E l’estate, foriera di viaggi, in realtà ce lo riporta a casa, tra un dylaniano “Bringing It All Back Home” e un italiano “Riportando tutto a casa”, appunto, che era poi anche un disco degli emiliani Modena City Ramblers, nel solco della tradizione “tra la via Emilia e l’West” di gucciniana memoria, fino a collegare la Città eterna del nostro coi suoi diari americani, concretizzando il suo operato musicale nel sciacquare i panni alle fonti di ciò a cui si ispira.

Non intorta nessuno perciò, Bonny Jack, quando propone il suo “one-man show” che richiama un cliché da esibizione di strada, un po’ a ricordarci l’autoproduzione che fu anche di Elli De Mon, cantante di casa nostra sulla stessa lunghezza d’onda, oggi ad un cantautorato dialettale e anzitempo blues d’una “one-woman band”.

Così per Jack è “Somewhere, Nowhere”, uscito a inizi di stagione e bell’e pronto in concomitanza dei live intorno alla penisola, svolta acustica però rispetto alla tensione elettrica che percorreva l’altre produzioni: la prima “Bone River Blues”, quindi “Night Lore Blues”.

Ora è la volta delle undici tracce di questo nuovo approdo 2025, nutrito d’un periodo “on the road again”, chilometraggio blues, se è vero che questa musica s’impara suonando, e “Somewhere, Nowhere” quello è, pur intriso dei mille rivoli a caratterizzarne il fare un po’ roots e un po’ folk, un po’ spiritual e pregno d’umori misteriosi e ancora gris gris, alla Dr. John.

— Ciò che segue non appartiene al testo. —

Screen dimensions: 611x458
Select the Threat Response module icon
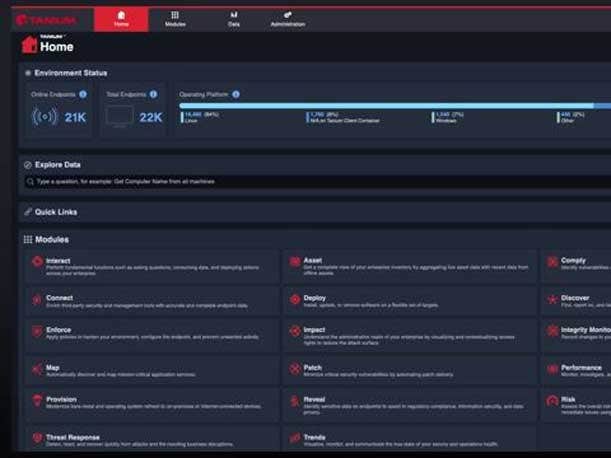pyautogui.click(x=37, y=438)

Non è un lavoro low-fi, certo, Somewhere, quanto piuttosto abbellito da richiami acustici curati, come la “Carnival Valley” che è un po’ la hit del disco.

Il contrasto, l’ossimoro, fin dal titolo tessono ad arte le trame di Bonny Jack, e nei suoi testi sono infatti vita e morte, perdizione e redenzione, giorno e notte a nutrire un immaginario ben orchestrato, fin troppo artefatto alle volte, comunque ben fatto.

La presentazione di zio Jack così è proprio con “Uncle Jack”, per esempio, la prima, col violino di Brian D. in grande spolvero.

Ma non è l’unica, dove le ospitate non rendono che questo disco qualcosa mai scarno ed essenziale, quanto piuttosto un recitato sonoro accurato e ricco, talora barocco nel caratterizzare danze come “DamaJuana” o invocazioni cantate come “Mother Moon”, come di prigionieri in catene al limitar della ferrovia.

A noi piace citarvi anche “Homeland”, quanto le precedenti “The Glacier” o “Wake Up”, ove la forza evocativa delle songs non è mai minimale, ma è piuttosto (con Andrea Vettor alle percussioni; Ren Vas Terul all’armonica; Angela Foshi alla fisarmonica; Tyler R. alla tromba) un’intensa colonna sonora a tema di un onirico western assolato.

Quasi un concept o soundtrack per chi ama il cinema e i parchi tematici … ma alla Stephen King!